Q. How happy are you with the reliability of the BMW Sauber C29 after the first test?

Willy Rampf – BMW Sauber’s technical director: “All in all we can be satisfied with the reliability of the car. We completed 1,000 kilometres over the three days without encountering any major problems. Of course, we have to make some adjustments and modifications, but that’s what tests are there for.”

Q. Are these all things that can be rectified ahead of the first race of the season in Bahrain or even before the next test?

WR: “We will have worked through most of the points before the next test in Jerez. There’s nothing that we need to be seriously concerned about. For example, the rear of the engine cover was singed by the exhaust gases, so we’ll be using a different material for that.”

Q. How are things looking in terms of the car’s performance and competitiveness?

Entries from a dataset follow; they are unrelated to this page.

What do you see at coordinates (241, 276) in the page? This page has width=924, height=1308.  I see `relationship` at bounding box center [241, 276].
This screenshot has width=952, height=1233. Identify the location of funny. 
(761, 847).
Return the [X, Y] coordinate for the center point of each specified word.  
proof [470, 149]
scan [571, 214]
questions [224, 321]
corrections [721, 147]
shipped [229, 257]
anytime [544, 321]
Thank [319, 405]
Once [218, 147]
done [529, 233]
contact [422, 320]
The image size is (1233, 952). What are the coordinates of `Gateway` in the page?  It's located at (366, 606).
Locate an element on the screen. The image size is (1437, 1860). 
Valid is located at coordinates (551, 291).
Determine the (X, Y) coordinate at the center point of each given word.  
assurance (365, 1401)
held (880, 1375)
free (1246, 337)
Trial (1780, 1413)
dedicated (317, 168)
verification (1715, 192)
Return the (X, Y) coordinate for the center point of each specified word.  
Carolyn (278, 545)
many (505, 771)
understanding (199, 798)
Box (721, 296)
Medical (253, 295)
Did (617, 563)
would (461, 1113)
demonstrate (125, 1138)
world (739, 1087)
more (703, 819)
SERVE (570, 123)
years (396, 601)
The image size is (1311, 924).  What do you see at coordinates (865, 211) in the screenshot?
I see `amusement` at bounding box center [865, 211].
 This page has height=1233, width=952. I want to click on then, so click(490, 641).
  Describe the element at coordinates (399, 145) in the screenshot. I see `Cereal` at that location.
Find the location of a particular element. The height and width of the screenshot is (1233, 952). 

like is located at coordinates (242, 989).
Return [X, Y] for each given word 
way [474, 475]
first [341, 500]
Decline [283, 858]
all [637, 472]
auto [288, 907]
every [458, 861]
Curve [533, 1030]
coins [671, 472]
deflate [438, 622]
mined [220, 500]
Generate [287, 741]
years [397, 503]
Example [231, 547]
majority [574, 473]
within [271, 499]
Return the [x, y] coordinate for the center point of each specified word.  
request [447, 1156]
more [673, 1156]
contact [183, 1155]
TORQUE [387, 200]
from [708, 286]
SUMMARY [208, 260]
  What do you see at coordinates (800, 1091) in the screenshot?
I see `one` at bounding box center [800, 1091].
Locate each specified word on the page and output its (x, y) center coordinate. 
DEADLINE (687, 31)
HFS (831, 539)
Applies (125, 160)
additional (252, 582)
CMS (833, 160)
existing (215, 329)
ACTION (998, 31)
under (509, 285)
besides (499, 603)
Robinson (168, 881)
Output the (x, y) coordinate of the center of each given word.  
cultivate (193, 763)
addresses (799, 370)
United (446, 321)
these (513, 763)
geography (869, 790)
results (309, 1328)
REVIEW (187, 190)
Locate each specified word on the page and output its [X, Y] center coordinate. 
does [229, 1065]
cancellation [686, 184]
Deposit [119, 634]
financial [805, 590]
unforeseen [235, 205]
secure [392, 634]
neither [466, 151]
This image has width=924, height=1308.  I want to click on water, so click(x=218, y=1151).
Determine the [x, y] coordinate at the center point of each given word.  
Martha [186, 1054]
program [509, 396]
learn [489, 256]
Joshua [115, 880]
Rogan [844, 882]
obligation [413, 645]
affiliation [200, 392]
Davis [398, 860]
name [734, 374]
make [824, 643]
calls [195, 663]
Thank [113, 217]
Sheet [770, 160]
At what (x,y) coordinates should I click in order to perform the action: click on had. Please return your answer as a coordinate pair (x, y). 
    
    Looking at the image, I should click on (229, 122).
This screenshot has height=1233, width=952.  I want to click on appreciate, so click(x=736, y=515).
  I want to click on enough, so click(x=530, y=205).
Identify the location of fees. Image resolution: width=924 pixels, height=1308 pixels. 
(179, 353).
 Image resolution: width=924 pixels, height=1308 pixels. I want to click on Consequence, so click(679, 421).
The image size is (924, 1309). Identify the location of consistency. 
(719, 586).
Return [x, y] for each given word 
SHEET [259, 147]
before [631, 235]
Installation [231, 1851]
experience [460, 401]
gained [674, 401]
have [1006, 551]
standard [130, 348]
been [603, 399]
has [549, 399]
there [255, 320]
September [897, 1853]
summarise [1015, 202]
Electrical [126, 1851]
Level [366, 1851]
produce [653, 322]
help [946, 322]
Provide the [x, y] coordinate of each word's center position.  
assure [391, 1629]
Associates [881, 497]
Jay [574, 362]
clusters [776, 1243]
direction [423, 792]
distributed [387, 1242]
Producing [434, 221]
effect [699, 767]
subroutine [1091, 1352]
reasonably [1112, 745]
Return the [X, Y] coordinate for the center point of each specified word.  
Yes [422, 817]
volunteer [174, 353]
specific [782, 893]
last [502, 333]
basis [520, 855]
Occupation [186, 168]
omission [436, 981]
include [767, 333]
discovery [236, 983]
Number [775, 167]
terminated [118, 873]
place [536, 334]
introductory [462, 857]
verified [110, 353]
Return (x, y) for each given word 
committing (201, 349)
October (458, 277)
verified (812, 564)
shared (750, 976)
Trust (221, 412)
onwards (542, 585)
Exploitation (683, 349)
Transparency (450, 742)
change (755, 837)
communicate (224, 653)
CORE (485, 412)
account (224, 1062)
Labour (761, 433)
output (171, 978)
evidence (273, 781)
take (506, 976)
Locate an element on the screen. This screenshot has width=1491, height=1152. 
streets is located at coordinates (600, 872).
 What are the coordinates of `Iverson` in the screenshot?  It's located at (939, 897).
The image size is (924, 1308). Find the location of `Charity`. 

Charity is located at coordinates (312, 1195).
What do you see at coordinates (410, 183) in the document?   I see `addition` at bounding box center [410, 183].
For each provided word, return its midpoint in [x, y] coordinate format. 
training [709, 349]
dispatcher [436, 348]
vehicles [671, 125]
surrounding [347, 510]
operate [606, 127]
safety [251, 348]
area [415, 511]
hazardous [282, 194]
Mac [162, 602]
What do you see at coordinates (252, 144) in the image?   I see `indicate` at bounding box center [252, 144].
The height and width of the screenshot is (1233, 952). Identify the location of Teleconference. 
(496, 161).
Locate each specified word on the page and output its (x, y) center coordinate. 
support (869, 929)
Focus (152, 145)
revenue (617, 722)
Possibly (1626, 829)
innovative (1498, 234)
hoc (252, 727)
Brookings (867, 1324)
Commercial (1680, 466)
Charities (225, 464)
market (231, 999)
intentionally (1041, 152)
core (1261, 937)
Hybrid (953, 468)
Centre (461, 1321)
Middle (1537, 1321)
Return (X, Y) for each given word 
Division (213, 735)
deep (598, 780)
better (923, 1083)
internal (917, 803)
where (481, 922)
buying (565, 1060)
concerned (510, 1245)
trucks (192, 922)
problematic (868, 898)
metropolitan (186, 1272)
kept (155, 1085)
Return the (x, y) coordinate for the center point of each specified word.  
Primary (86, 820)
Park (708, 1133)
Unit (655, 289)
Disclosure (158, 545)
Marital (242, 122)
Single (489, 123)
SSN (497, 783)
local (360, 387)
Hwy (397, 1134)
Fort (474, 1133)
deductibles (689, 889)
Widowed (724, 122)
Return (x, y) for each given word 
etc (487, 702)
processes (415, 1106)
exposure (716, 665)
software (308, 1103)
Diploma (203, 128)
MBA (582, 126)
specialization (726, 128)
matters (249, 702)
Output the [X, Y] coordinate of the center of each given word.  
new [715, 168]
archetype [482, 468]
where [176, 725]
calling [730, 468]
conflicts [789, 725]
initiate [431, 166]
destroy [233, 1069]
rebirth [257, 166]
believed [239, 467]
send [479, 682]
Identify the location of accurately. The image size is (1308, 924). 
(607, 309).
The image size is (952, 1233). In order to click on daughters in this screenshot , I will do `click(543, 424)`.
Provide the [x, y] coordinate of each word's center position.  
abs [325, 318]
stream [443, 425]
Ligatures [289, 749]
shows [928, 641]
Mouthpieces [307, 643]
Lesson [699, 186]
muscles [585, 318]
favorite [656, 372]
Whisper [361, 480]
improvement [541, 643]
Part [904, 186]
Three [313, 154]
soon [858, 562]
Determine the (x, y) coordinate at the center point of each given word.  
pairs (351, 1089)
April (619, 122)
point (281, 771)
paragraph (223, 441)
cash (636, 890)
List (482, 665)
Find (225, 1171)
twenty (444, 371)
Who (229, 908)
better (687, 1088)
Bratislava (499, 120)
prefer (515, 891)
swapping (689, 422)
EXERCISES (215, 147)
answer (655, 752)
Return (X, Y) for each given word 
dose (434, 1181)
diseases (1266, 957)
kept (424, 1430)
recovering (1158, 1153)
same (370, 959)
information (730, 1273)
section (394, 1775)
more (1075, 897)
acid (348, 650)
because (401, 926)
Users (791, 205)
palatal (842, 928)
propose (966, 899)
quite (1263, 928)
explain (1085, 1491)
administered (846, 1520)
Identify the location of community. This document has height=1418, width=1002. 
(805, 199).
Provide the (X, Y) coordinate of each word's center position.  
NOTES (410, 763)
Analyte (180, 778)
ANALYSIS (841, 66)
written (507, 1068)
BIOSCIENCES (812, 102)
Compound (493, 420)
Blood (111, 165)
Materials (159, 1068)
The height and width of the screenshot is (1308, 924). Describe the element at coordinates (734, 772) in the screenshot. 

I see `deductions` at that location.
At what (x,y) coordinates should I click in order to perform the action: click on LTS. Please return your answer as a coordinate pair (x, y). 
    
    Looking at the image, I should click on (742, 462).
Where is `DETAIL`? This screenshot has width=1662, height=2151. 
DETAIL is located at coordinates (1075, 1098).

WR: “That is even more difficult to assess this year than in previous years. All we can say is that our car is delivering the performance expected based on our simulations and measurements in the wind tunnel. Vastly differing fuel loads make it impossible to draw an absolute comparison with other teams’ cars.”

Q. What are the drivers telling you about the handling of the C29?

WR: “The drivers’ comments have been generally positive regarding factors such as braking stability, traction and the car’s responses under widely varying fuel loads.”

Q. The fuel load of the car – and therefore its weight – will vary hugely in 2010. Has car set-up been a problem?

WR: “I wouldn’t call it a problem, but it’s certainly a challenge. The cars will run a minimal fuel load in qualifying and then line up for the race with a full tank, but changes to set-up will not be allowed. Finding the right compromise here will be absolutely critical.”

Q. What has changed as a result of the slimmer front tyres?

WR: “Generally speaking, their effect is less pronounced than expected. It’s clear that the cars have a greater tendency to understeer, which we can balance out to a certain degree by shifting the weight further back and making the necessary changes to the chassis set-up.”

Q. How is the working relationship between the drivers and the team?

WR: “Both drivers are new to the team and so we’re all still getting to know each other. However, the working relationship between the drivers and team has got off to a very good start. With Pedro you can see that his vast well of experience has given him a broad base of technical knowledge, which is extremely valuable for all involved. Kamui gets his impressions across very quickly, which means he can give the engineers the information they need to work out the changes required. All in all, the drivers and engineers are already working together very productively.”